I think with a non-constant mask, the cost should be higher? I don't think you can just do it with a select, it will include i1 extracts and branches over whether the lanes are on or off.

fhahn updated this revision to Diff 307294.Nov 24 2020, 2:58 AM

Updated cost computation for variable masks, also include the cost of extracting the addresses from the address vector.

Hmm. I still don't think it's a great idea to try to SLP vectorize using gather operations if the target does not have any gathers! Having a better base cost does sound good though.

I think how we treat it in SLP exactly is a separate issue. I think assigning a more accurate cost will go a long way towards avoiding generating gathers in practice, unless they are beneficial even with the bad lowering.

I think with a non-constant mask, the cost should be higher? I don't think you can just do it with a select, it will include i1 extracts and branches over whether the lanes are on or off.

Yes it probably should better account for the fact that the mem ops need to be executed conditionally. Not really sure how to best cost that. I updated the cost to include extracting the individual conditions, doing a branch and a PHI to combine the result. With that, the cost is not really that much higher. Perhaps something else is missing, or it might be better to just return a sufficiently high number in that case?
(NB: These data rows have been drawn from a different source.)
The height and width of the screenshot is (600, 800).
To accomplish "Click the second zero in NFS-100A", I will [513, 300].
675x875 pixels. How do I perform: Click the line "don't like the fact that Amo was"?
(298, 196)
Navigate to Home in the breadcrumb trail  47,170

I think assigning a more accurate cost will go a long way towards avoiding generating gathers in practice, unless they are beneficial even with the bad lowering.
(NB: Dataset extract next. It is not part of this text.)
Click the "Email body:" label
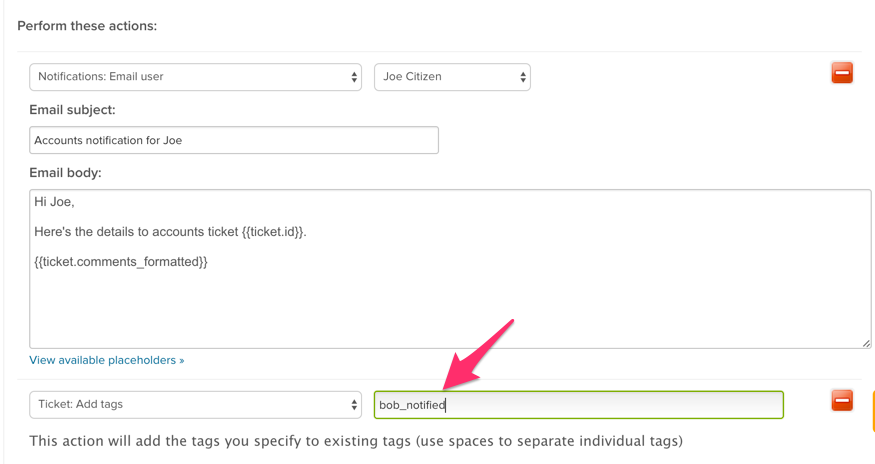The width and height of the screenshot is (875, 464). pyautogui.click(x=65, y=173)
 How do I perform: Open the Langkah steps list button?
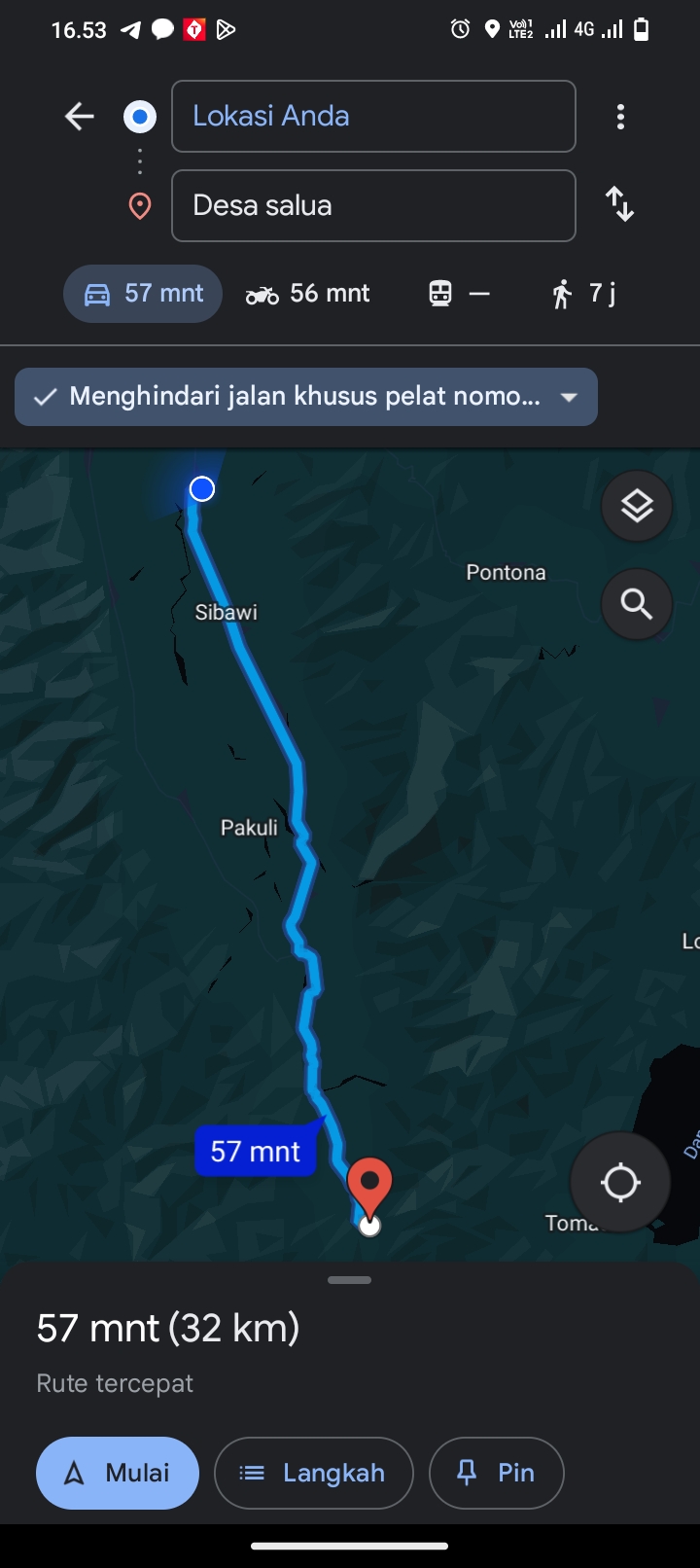[314, 1473]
In the past, I believe the only thing to create gather's would be the loop vectorizer, and it would only do so if isLegalMaskedGather returned true, which guards us against a lot of bad costs. More accurate cost modelling now that it is being used more generally is certainly a good thing.

Yes it probably should better account for the fact that the mem ops need to be executed conditionally. Not really sure how to best cost that. I updated the cost to include extracting the individual conditions, doing a branch and a PHI to combine the result. With that, the cost is not really that much higher. Perhaps something else is missing, or it might be better to just return a sufficiently high number in that case?

The costs of branches and phi's is often 0 unfortunately (due to branch predictors and phis being folded away and whatnot) - they make a good default for the normal type of branch/phi in a loop or if. With so many branches together here that might not be true and the real cost perhaps should be higher. Hmm. Not sure what do suggest. Do we think these scores are high enough? (at least for the moment, we can always adjust them later). As far as I understand the SLP vectorizer will use constant masks which makes it the more immediate concern.

I think assigning a more accurate cost will go a long way towards avoiding generating gathers in practice, unless they are beneficial even with the bad lowering.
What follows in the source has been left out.